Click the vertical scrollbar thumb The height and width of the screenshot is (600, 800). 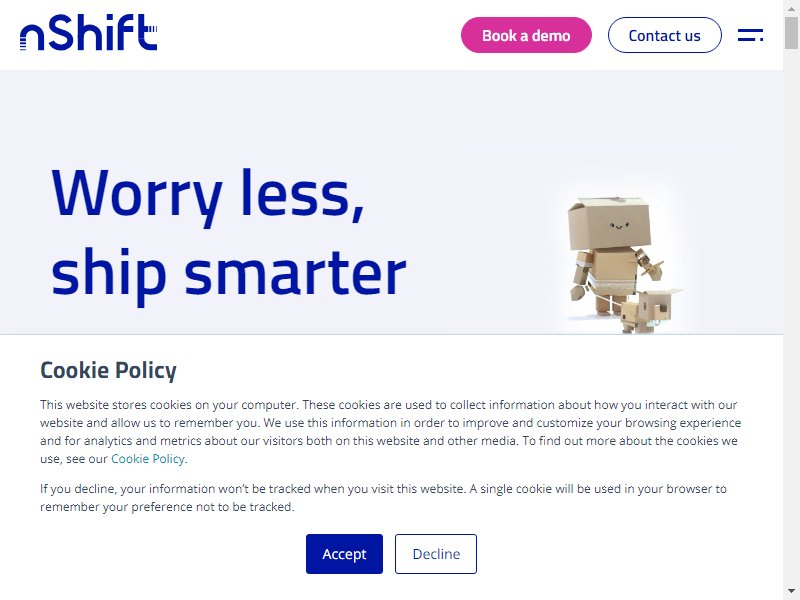click(791, 33)
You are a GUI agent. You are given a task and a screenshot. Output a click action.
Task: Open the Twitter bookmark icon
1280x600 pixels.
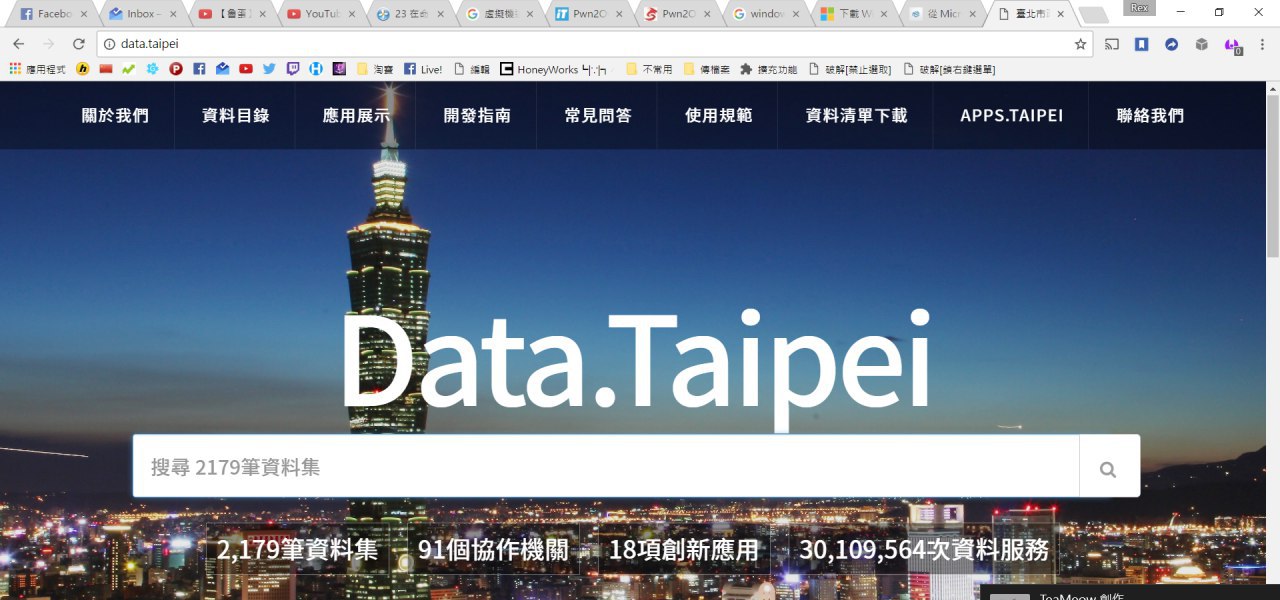coord(269,69)
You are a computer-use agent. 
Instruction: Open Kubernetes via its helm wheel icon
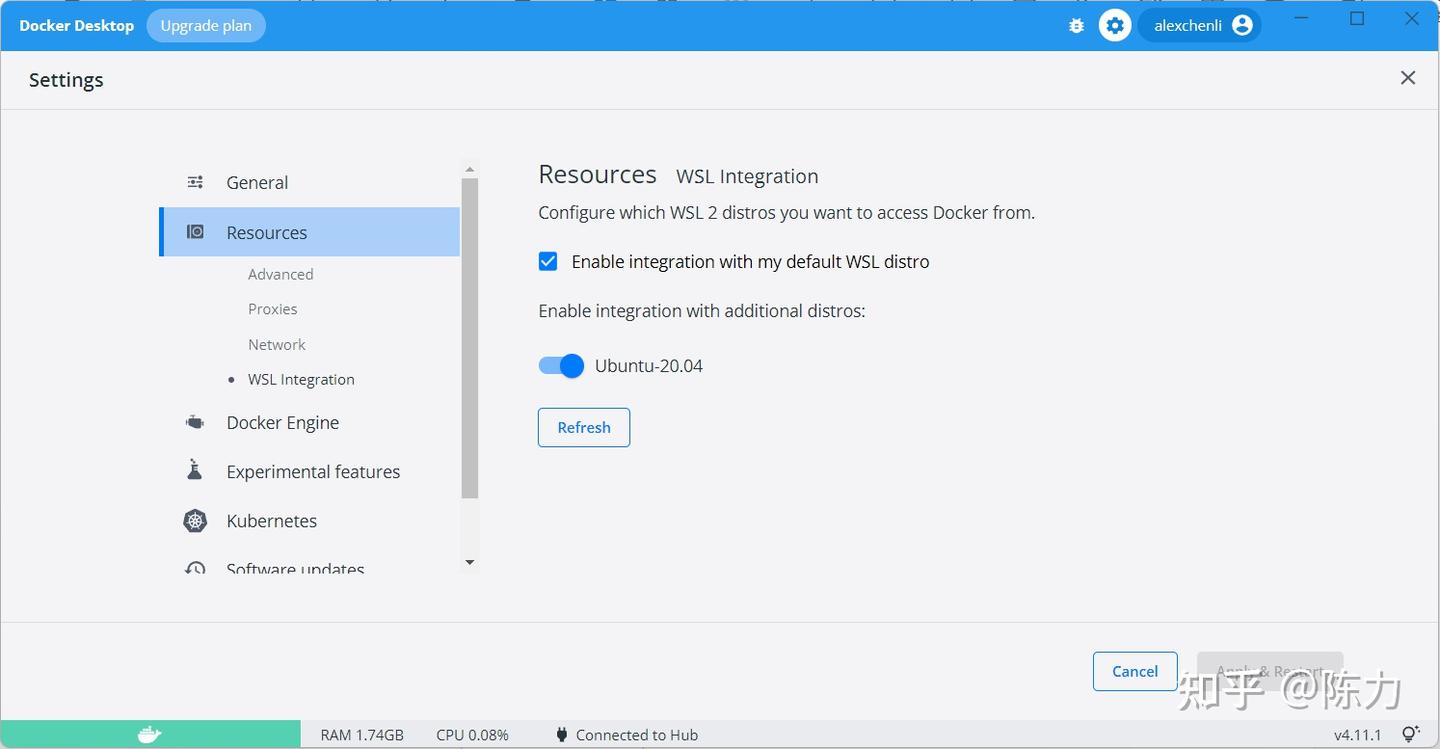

### Exercise aim:
Where a line of the listing holds the string "icon", copy that line.

### Written answer:
Task: Open the Twitter bookmark icon
Instruction: Open Kubernetes via its helm wheel icon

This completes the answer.